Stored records
=-=-=

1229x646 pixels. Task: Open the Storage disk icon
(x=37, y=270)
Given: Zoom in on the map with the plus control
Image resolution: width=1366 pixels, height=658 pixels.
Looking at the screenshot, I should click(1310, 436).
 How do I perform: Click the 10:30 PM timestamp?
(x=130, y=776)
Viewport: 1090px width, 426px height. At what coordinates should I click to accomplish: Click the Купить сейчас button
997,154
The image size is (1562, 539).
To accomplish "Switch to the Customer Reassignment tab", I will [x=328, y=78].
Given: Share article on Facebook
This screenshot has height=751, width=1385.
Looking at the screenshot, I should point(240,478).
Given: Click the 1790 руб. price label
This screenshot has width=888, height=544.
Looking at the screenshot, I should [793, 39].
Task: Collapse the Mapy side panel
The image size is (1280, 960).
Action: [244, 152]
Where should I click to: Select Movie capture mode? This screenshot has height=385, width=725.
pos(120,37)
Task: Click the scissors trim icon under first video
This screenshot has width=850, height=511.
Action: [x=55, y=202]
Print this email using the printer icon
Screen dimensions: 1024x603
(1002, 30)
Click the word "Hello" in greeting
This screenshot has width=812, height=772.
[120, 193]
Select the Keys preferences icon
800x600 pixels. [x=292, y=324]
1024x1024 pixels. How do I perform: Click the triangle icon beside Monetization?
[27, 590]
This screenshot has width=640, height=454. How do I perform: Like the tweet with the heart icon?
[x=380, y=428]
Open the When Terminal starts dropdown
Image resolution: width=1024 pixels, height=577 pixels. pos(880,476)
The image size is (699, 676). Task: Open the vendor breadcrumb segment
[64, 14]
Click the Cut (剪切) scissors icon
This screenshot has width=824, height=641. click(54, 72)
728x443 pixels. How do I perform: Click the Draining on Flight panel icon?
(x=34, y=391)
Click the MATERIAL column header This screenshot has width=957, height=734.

=-=-=

Each line that includes the string "Given" should be copied from the data.

Given: Zoom in on the map with the plus control
Given: Share article on Facebook
Given: Click the 1790 руб. price label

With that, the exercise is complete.